The mother of a 24-year-old man who was found dead inside a Rikers Island jail building has filed a $100 million claim notice alleging that Rikers staff for two days “disregarded and ignored” her son’s pleas for medical help.
The mother’s lawyer expects the litigation will involve broad civil rights issues and will include a wrongful-death claim, among numerous other causes of action, unless a settlement is first reached with New York City.
“He suffered in pain for at least two days, maybe even longer than that,” said Jaime Santana, the lawyer for the mother of the now-deceased man, Esias Johnson.
“We have multiple witnesses who say they were able to hear him beg for medical attention, and that the pleas could be heard outside his dorm area” in other dormitory areas of the Anna M. Kross Center building that houses inmates on Rikers Island, said Santana of the Bronx-based Santana Law Partners.
The detailed notice alleges that plaintiff Tracy Johnson’s son, who was being held on misdemeanor charges and awaiting a court date, made “numerous complaints of pain to his body, including but not limited to his stomach area, for at least two days prior to” him being found dead Sept. 7.

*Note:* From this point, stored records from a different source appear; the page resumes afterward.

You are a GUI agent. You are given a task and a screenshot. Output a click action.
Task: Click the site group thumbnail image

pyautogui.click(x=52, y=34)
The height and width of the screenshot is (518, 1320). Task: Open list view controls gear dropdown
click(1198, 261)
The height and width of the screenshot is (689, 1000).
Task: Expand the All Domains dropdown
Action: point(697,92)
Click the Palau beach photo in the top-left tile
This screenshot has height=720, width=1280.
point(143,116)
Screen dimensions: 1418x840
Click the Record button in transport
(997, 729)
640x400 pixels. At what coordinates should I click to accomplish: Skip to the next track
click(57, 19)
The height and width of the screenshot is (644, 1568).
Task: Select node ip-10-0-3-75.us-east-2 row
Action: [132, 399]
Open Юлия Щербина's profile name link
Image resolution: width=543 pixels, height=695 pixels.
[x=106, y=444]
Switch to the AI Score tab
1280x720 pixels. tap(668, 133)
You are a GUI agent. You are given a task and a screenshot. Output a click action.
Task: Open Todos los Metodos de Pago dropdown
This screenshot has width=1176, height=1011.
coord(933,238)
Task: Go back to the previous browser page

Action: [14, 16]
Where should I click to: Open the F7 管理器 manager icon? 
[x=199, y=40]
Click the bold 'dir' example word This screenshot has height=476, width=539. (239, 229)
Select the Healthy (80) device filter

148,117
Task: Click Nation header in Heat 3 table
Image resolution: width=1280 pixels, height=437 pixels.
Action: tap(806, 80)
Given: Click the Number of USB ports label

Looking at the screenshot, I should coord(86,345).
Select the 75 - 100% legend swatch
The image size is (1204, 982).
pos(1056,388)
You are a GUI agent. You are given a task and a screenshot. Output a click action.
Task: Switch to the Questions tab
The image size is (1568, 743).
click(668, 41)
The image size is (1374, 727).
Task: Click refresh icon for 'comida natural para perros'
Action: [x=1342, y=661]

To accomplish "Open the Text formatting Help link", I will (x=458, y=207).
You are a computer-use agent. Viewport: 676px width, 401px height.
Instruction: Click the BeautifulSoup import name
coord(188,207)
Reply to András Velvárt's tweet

The claim notice, which also alleges constitutional violations, said Johnson suffered “severe and serious personal bodily injuries, conscious pain and suffering, grievous mental anguish, subsequent death, defamation of character, and ensuing damages and expenses, as a result of the recklessness, egregiousness, carelessness, and negligence” of the defendants. The claim notice names the city, Rikers Island, the building Johnson was found in, city correctional health services. and numerous unspecified corrections officers.
The New York Law Department, which was served with the claim notice Nov. 22, could not be reached for comment. Representatives at Rikers Island jail could not be immediately reached.
In a phone interview, Santana said he believes Esias Johnson’s death is emblematic of wider-ranging staff neglect issues playing out throughout the sprawling Rikers Island complex, as the pandemic has intensified staffing shortages, creating a “chaotic” atmosphere in which inmates’ medical problems, safety and prescription-drug needs are shunted aside.
Santana said that he has considered launching a class action suit against the city and Rikers as conditions worsen and “excuses” are made.
According to news reports, there have been at least 12 inmate deaths in city jails this year, the most since 2016.
“We routinely represent claimants who are either currently inmates at Rikers Island or were inmates,” said Santana. “Esias Johnson’s death is indicative of the medical neglect and the deplorable conditions which inmates are currently facing, which the most part seem to go either unnoticed or ignored.”
“These inmates, whether innocent or guilty, should not be given a death sentence,” because they went to Rikers, he said.
The plaintiff is still awaiting both a cause-of-death ruling and a toxicology report on Esias Johnson, Santana said.
Johnson also alleged that Esias had told her for days or weeks that Rikers staff was not taking him to scheduled court dates.
According to a New York Times report, though, city correction officials have maintained Johnson missed only one court date that was canceled by the court and that had been rescheduled for Sept. 8.
The article also said that over the last couple of years, Esias Johnson had been subject to at least six criminal complaints, and had been in and out of city jails, but that he hadn’t been convicted of any crime. Santana could not confim that number of criminal complaints, but said of Esias Johnson’s death inside Rikers and the alleged circumstances surrounding it, “When you take into consideration the totality of circumstances involved in this case, and the fact that Esias was very young, you cannot put a price on Esias’ life.”